Ask HN: More examples of positive news in the world today? - vinnyglennon
http:&#x2F;&#x2F;www.bbc.com&#x2F;future&#x2F;story&#x2F;20190111-seven-reasons-why-the-world-is-improving is one example.
======
tstegart
I love my job and I'm happy with my life right now and my garden is producing
giant tomatoes which I'm about to pair with some delicious bacon, lettuce and
mayo on some sourdough while I sit in the porch with the fan on. So there's
that.

------
armatav
[https://www.notdepressing.com/](https://www.notdepressing.com/) and filter
for positive/science

------
a3n
[https://www.iheart.com/content/2019-08-22-eight-year-old-
tak...](https://www.iheart.com/content/2019-08-22-eight-year-old-takes-
parents-car-on-86-mph-joyride-on-the-autobahn/)
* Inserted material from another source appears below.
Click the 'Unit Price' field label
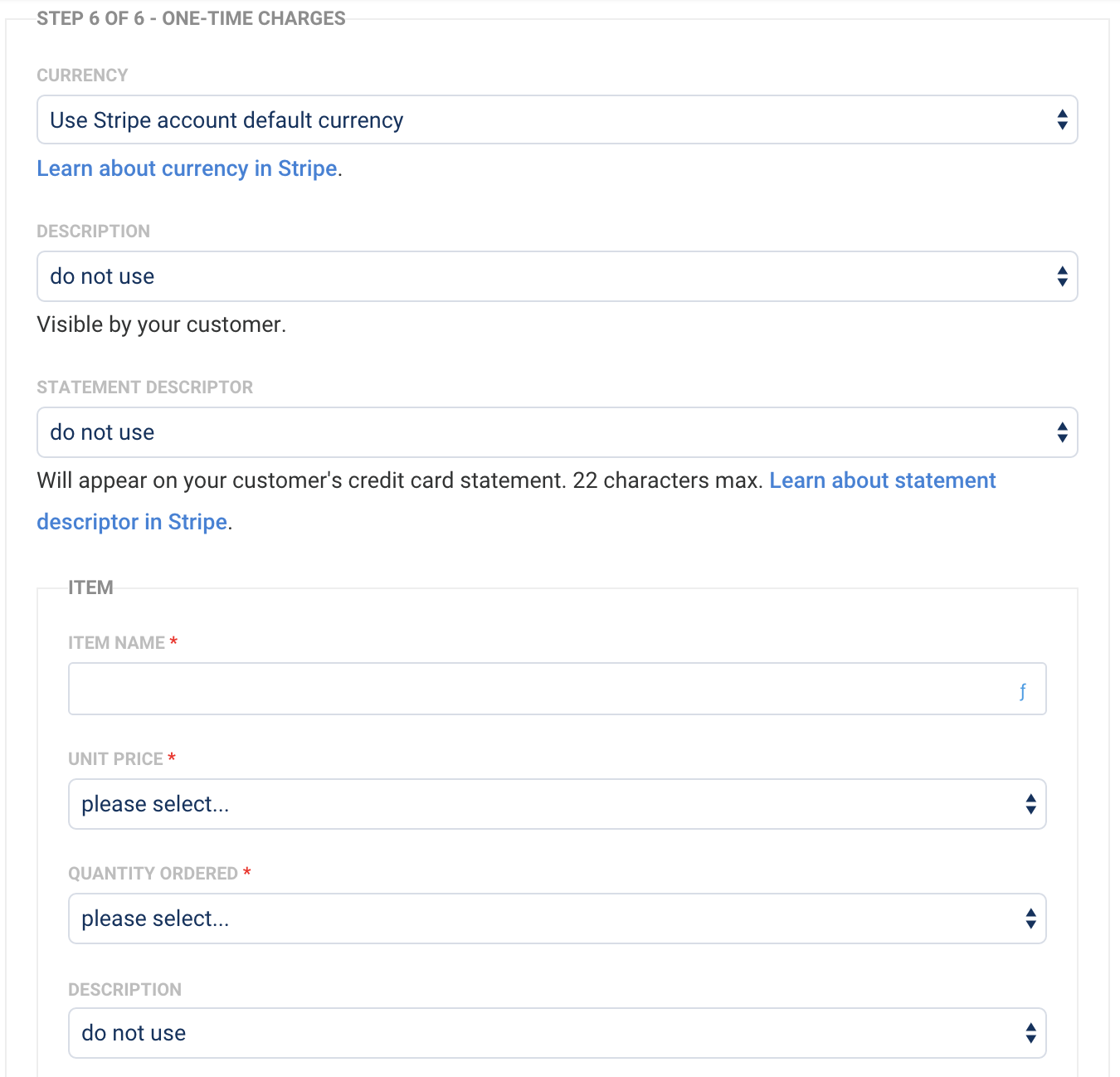This screenshot has width=1120, height=1077. pos(115,759)
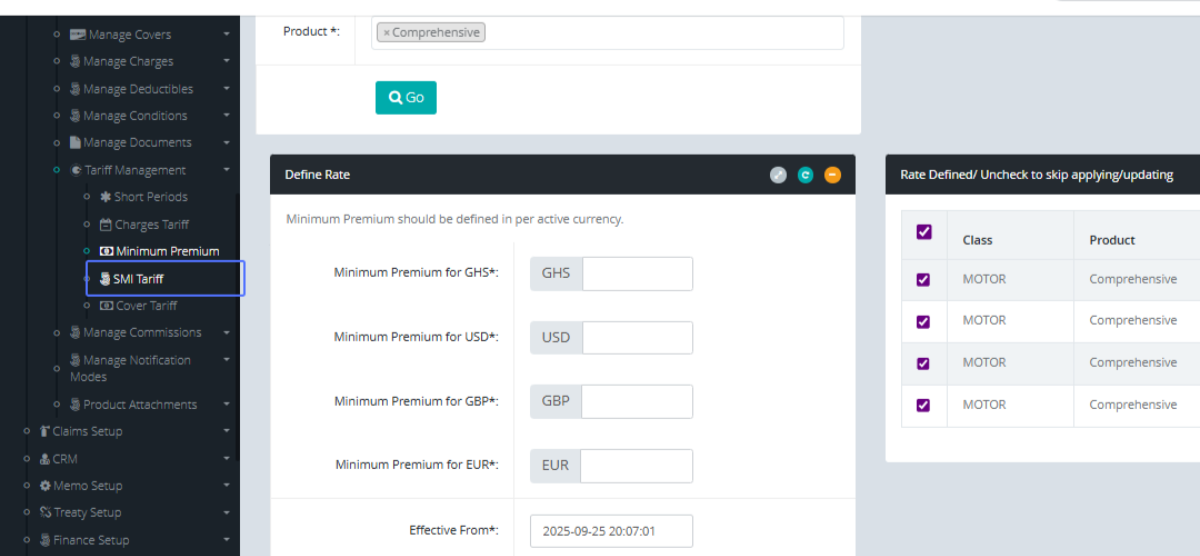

Probably more specific than you want, the story of an eight year old who took
his parent's car for a spin. He eventually felt uncomfortable, pulled over,
put on his flashers, _and put out a safety triangle_.

My man, my little driver man.

------
yitchelle
Self promotion here. I run a facebook page for "positive stories, humanity and
love".

[https://www.facebook.com/PositiveStoriesHumanityLove](https://www.facebook.com/PositiveStoriesHumanityLove)

------
p0d
I visit this site when I have had enough of mainstream
media,[https://www.goodnewsnetwork.org/](https://www.goodnewsnetwork.org/)

------
Jugurtha
Max Roser at Oxford is doing some good work with "Our World in Data".

------
losthobbies
Reddit's upliftingnews subreddit usually has some feel good stories.